→ **Sunulan Metin**:
#####

Farklı toplumların kültürel farklılıkları (örneğin, semptomlara karşı tolerans, cerrahi riski kabullenme ve cerrahi camialardaki tarz farkları) cerrahi girişim oranını ciddi olarak etkilemektedir[12]. Birbiri ile karşılaştırılabilir ülkeler arasında bile cerrahi girişim oranları 3 kat farklılık gösterebilmektedir[12]. Ülkeler arasında yıllık cerrahi girişim sayıları ciddi farklılıklar gösterir; örneğin, 2004 yılında Etyopya için bu oran 100 bin nüfus için 148 cerrahi girişim iken, Macaristan için 23.369 / 100.000’dir[34].

Cerrahi girişim sayısı ile kişi başına sağlık harcaması arasında anlamlı bir ilişki vardır[34]. 2004 yılı için verisi bulunan 56 ülkede gerçekleşen toplam 234,2 milyon cerrahi girişimin 172,3 milyonu (%73,6’sı) orta ve yüksek sağlık harcaması yapan ülkelerde gerçekleşmiştir. En yoksul ülkelerde (nüfusun %34,8’i) yaşayanlara ise tüm cerrahi girişimlerin yalnızca %3,5’i uygulanmıştır. Ülkelerin sağlık harcamaları ile cerrahi girişim sayısı arasında anlamlı bir ilişki vardır. Bu durum bir kez daha cerrah işgücü planlamalarında uluslararası karşılaştırmaların anlamsızlığını vurgulamaktadır.

Tüm bu nedenlerle her ülkenin kendi sağlık insan gücü planlamasını özgün olarak yapması gerekir.

#####

→ **Girdi Verileri**:
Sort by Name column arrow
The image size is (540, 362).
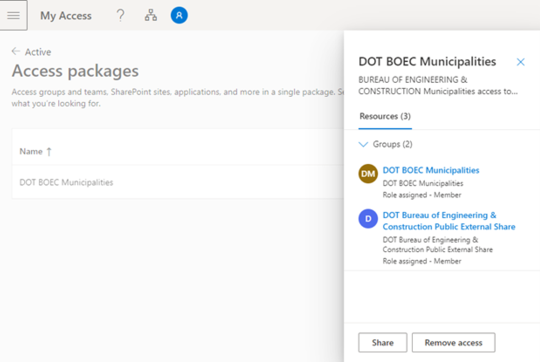[49, 152]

#####

→ **Yapılacak İşlemler**:
1. Aşağıdaki ifadelerin cerrahi girişim oranlarıyla ilgili metinle uyuşup uyuşmadığını her biri için evet ya da hayır diyerek belirtin ve kararı veren ifadeyi metinden aynen alıntılayın. (a) 2004 yılında Macaristan'da cerrahi girişim oranı 100 bin nüfus için 148'dir. (b) Birbiriyle karşılaştırılabilir ülkeler arasında cerrahi girişim oranları 3 kat farklılık gösterebilir. (c) En yoksul ülkelerde yaşayanlara tüm cerrahi girişimlerin %3,5'i uygulanmıştır.
2. Cerrahi girişim oranlarıyla ilgili metnin "Cerrahi girişim sayısı ile" ile başlayıp "karşılaştırmaların anlamsızlığını vurgulamaktadır." ile biten bölümünü olduğu gibi yazın.
Yanıt verirken yalnızca metinden yararlanın.

→ **Alıştırma Yanıtları**:
1.
(a) Hayır: "Etyopya için bu oran 100 bin nüfus için 148 cerrahi girişim iken, Macaristan için 23.369 / 100.000’dir"
(b) Evet: "Birbiri ile karşılaştırılabilir ülkeler arasında bile cerrahi girişim oranları 3 kat farklılık gösterebilmektedir"
(c) Evet: "En yoksul ülkelerde (nüfusun %34,8’i) yaşayanlara ise tüm cerrahi girişimlerin yalnızca %3,5’i uygulanmıştır"

2.
Cerrahi girişim sayısı ile kişi başına sağlık harcaması arasında anlamlı bir ilişki vardır[34]. 2004 yılı için verisi bulunan 56 ülkede gerçekleşen toplam 234,2 milyon cerrahi girişimin 172,3 milyonu (%73,6’sı) orta ve yüksek sağlık harcaması yapan ülkelerde gerçekleşmiştir. En yoksul ülkelerde (nüfusun %34,8’i) yaşayanlara ise tüm cerrahi girişimlerin yalnızca %3,5’i uygulanmıştır. Ülkelerin sağlık harcamaları ile cerrahi girişim sayısı arasında anlamlı bir ilişki vardır. Bu durum bir kez daha cerrah işgücü planlamalarında uluslararası karşılaştırmaların anlamsızlığını vurgulamaktadır.